What makes a Christmas show a cracker? Imagination? It’s here in a scrumdiddlyumptious plenitude. The world of Roald Dahl’s giant-filled story (as adapted by David Wood) is presented via a panoply of perspective-shifting ploys. Bonecruncher, Fleshlumpeater and Bloodbottler are sometimes shadows projected on to a screen, sometimes part-puppet, part-human: each has one giant foot, one giant arm, a huge head and a HUGE mouth.
Richard Booth, Philip Bosworth and Roddy Peters provide the appropriate mix of scary ferocity and reassuring stupidity, especially when guzzling foot-high, doll-like Nordic people and loving their “Sweden sour taste”. The Big Friendly Giant himself is 6ft 2in-tall John Seaward, gobblefunking words, disliking rotsome snozzcumbers and gleefully delivering curtain-billowing whizzpops, to the horror of young human bean, Sophie - played by young adult, Macy Nyman, who also manipulates the puppet Sophie when she is carried off to the land of the giants.
Just as imaginative as Michael Fowkes’s puppet design and direction is Janet Bird’s surprise-filled set.
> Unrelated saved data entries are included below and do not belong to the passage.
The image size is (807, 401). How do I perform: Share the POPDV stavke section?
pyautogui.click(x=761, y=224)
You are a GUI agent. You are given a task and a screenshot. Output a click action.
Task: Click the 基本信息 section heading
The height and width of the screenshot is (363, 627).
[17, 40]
Bottles beam bright colours as drab cupboard doors swing open; brick walls rotate to reveal children lying abed, as if seen from the ceiling. Props perform improbabilities - at Buckingham Palace (a luxury of clever cardboard cutouts) the Queen’s union jack bedspread, hoist on high, transforms into a lit chandelier. Sarah Esdaile’s direction cannily weaves this complexity into focused performance. On the presentation level, it’s truly gloriumptious. And yet...
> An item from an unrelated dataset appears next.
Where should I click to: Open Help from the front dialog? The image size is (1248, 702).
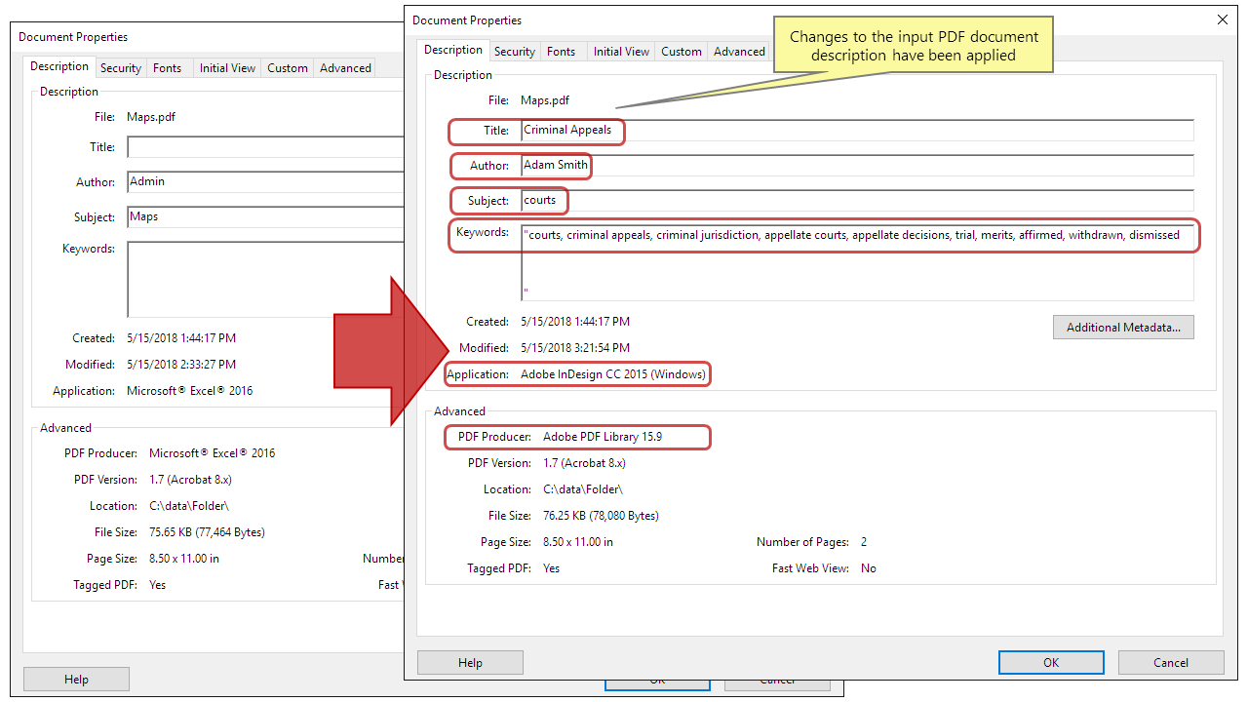tap(470, 662)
What really makes a Christmas show a cracker? For me, it’s the rapport between stage and auditorium - and this is something that here we have too little of. Rapport doesn’t have to be direct address (though it can be - oh yes, it can!); it can be subtle - as in Sarah Finigan’s “Majester“ waving to her subjects in the direction of the auditorium. Without it, the show feels like a wonderfully decorated Christmas tree - with lights tantalisingly left unlit.